Chai tea spiced slow-baked rice pudding
110g (½ cup) arborio rice
1 litre (4 cups) full-cream milk
55g (¼ cup) caster sugar
2 English breakfast tea bags
2 cinnamon sticks 7 cardamom pods, lightly crushed
Sea salt flakes
8 black peppercorns
6 whole cloves
25g butter, chopped Whipped cream or pouring cream, to serve (optional) CINNAMON SUGAR 1½ Tbsp caster sugar
2 tsp ground cinnamon
1 Preheat the oven to 120°C (fan-forced). Grease a
1.75-litre (7 cup) capacity rectangular baking dish.
2 Place the rice in the base of the dish. Pour the milk over and stir in the sugar. Add the tea bags, leaving the paper tags outside the dish.
3 Add the spices and a small pinch of sea salt flakes, stirring briefly. Cover the dish with foil and place on a baking tray. Transfer to the oven and bake for 1 hour 10 minutes. Carefully remove the foil, then bake for a further 45-50 minutes. A skin may form on the top; if so, carefully remove the skin, without removing the spices.

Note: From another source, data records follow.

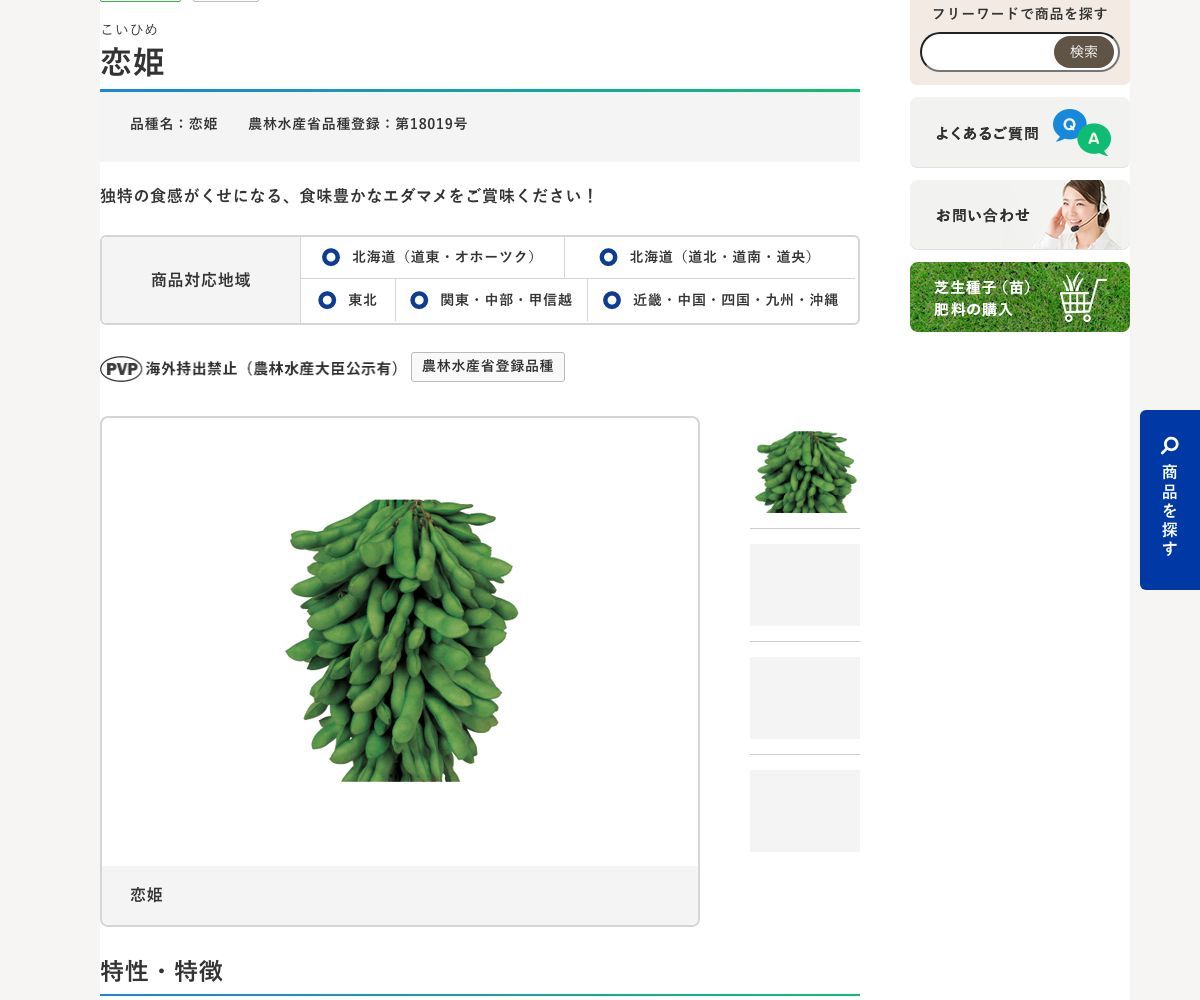The image size is (1200, 1000).
Task: Click the Q&A speech bubble icon
Action: click(1082, 132)
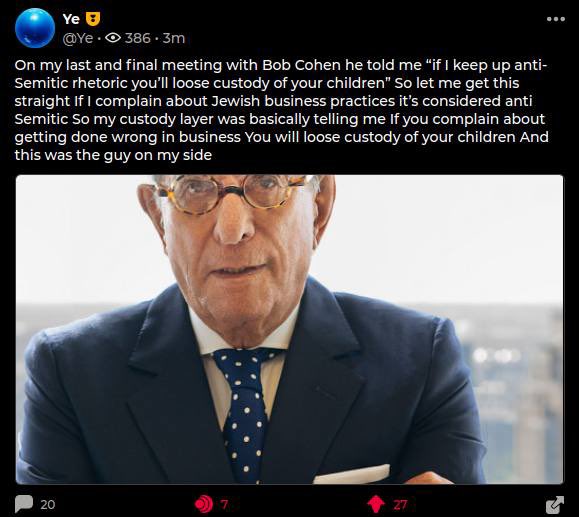Click the comment count 20
Viewport: 579px width, 517px height.
pos(48,504)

4 Dot the chopped butter around the dish. Combine the cinnamon sugar ingredients and sprinkle half over the pudding. Return to the oven and bake for a further
15-20 minutes, or until slightly golden.
5 Gently remove any skin, as well as the tea bags and the spices. Stir and serve the creamy rice in bowls, with extra cinnamon sugar and cream, if desired.